Norwegian politician

Eli Engum Hagen (born 26 October 1947 in Dombås, Oppland) is a Norwegian television presenter and the wife and secretary of the Norwegian politician Carl I. Hagen, former leader of the Progress Party. In recent years she has also made a name for herself as a television personality. The Norwegian author Jan Martin Iversen credited her with a significant role in the development and survival of the right-wing Progress Party in his 1998 book about its first 25 years.

==Career==

=== Mishap while driving ===
In November 2001 she also caused headlines when, after dropping off her husband at an official dinner at the Royal Palace in Oslo, she accidentally drove her Volkswagen Passat down the steps in front of the palace, with the political press corps as shocked onlookers.

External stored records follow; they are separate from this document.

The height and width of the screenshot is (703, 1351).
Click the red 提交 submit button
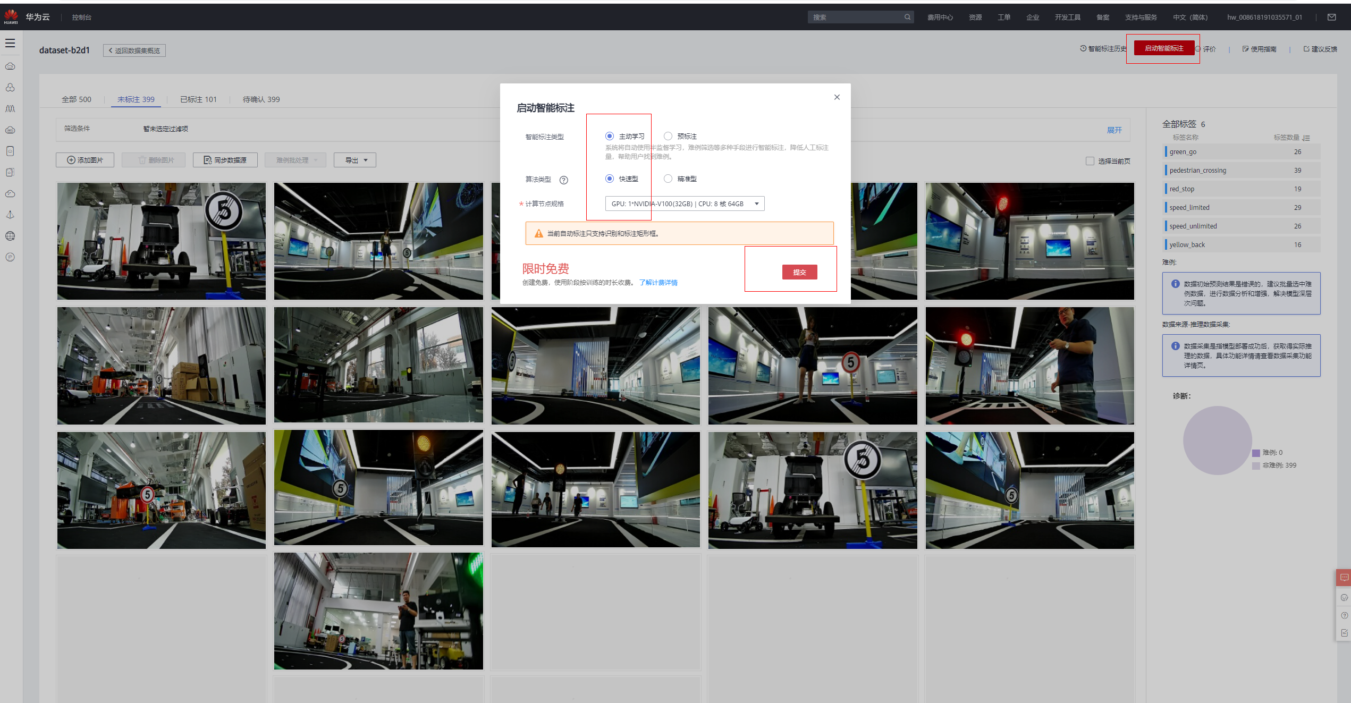(799, 272)
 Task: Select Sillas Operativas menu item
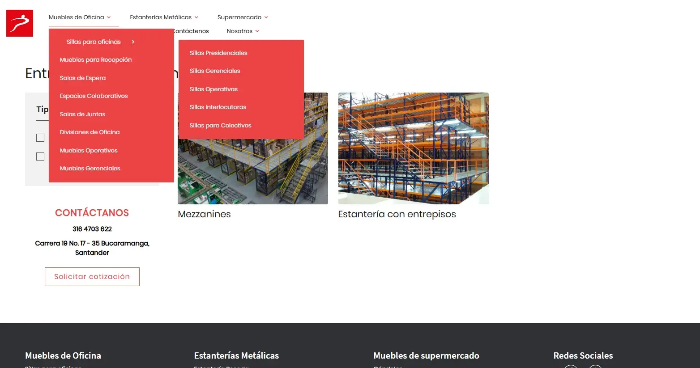pyautogui.click(x=213, y=89)
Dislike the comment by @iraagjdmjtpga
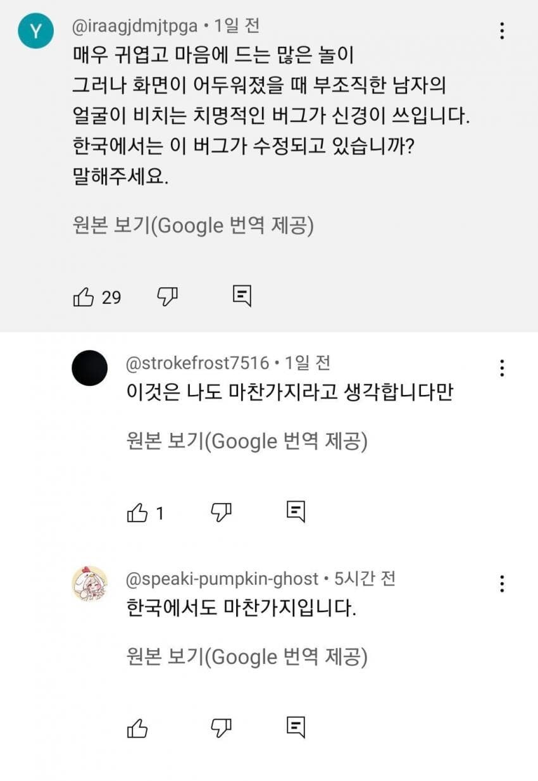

The following morning Dagbladet - one of the largest newspapers in Norway - filled its frontpage with a picture of the tire marked stairs and the headline "Eli took the stairs - with her car".

=== Memoir ===
In 2006 she created more headlines with the release of her autobiography Elskerinne, sekretær og hustru - Gift med Carl (Mistress, Secretary and Wife - Married to Carl), where she delivered frank observations and scornful descriptions of active, retired and even dead politicians. In the same book she mentioned her embarrassing drive down the palace stairs, and admitted she nearly "died of shame".

=== Television ===
In 2008 she had her debut as regular co-host of the talkshow Studio 5, a Norwegian version of The View. Since this she has become quite an active TV personality, appearing in numerous television shows, often displaying her outspoken nature mixed with irony and self ridicule.